-------- Excerpt to read

Let me state the obvious: Peter Jackson's King Kong is not a perfect movie. There's just too much that's wrong with it. Some of the effects look unfinished, like the brontosaurus stampede: too many times during which it noticeably looks like the actors are simply jogging in place in front of a green screen. A few of the scenes could have been shortened by a minute or two: the aforementioned brontosaurus scene, and the part where the Venture is running aground near the wall, f'rinstance. With another 3-4 months of post-production work and tighter editing Jackson's King Kong might have come out a completely different film. Darth Larry posted his thoughts on the movie over at his blog and I do feel led to yield to a lot of his points. His review reads a lot like what my own revised one was going to be like: a blunt-honest look at what kept me from giving King Kong my full stamp of approval.

But then, there was something tugging at me to not write that review, either. I've no idea how to put it. King Kong had resonated with my soul and I'm still at a loss for words for why that is. Something reached out from deep inside my being and stayed my hand, because it was telling me that if I were to pull the trigger on that revision – the one pointing out all its faults – that doing so would be something I would really come to regret for a long time to come. Maybe even the rest of my life. I couldn't dare attack King Kong. And so the second review was aborted even faster than the first.

----------------

▸ To do:
Rewrite the passage of the King Kong review starting with "But then, there" and going on through "than the first.", putting "abandoned" in place of "aborted".

-------- Information provided

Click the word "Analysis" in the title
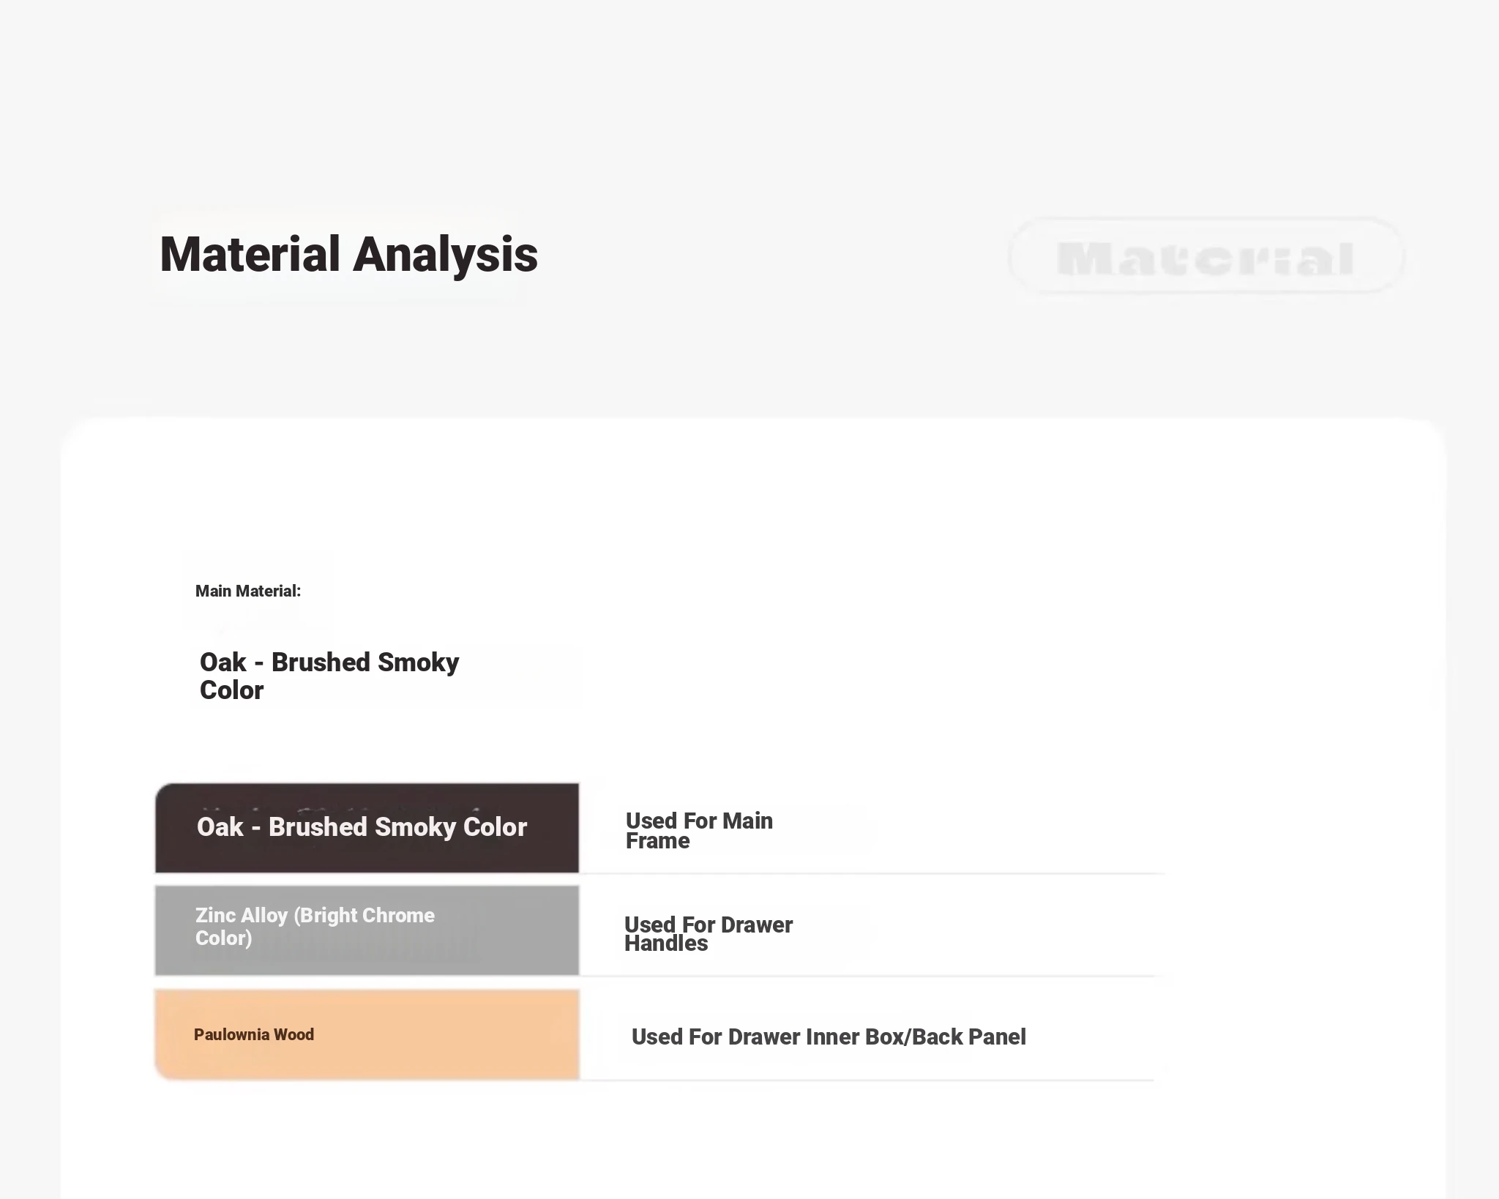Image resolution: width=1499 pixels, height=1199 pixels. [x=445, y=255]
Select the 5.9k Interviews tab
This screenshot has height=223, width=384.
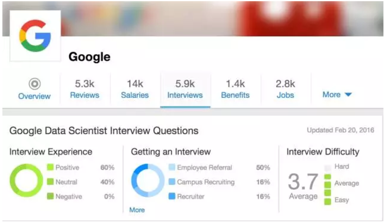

----------------

▸ Full output:
But then, there was something tugging at me to not write that review, either. I've no idea how to put it. King Kong had resonated with my soul and I'm still at a loss for words for why that is. Something reached out from deep inside my being and stayed my hand, because it was telling me that if I were to pull the trigger on that revision – the one pointing out all its faults – that doing so would be something I would really come to regret for a long time to come. Maybe even the rest of my life. I couldn't dare attack King Kong. And so the second review was abandoned even faster than the first.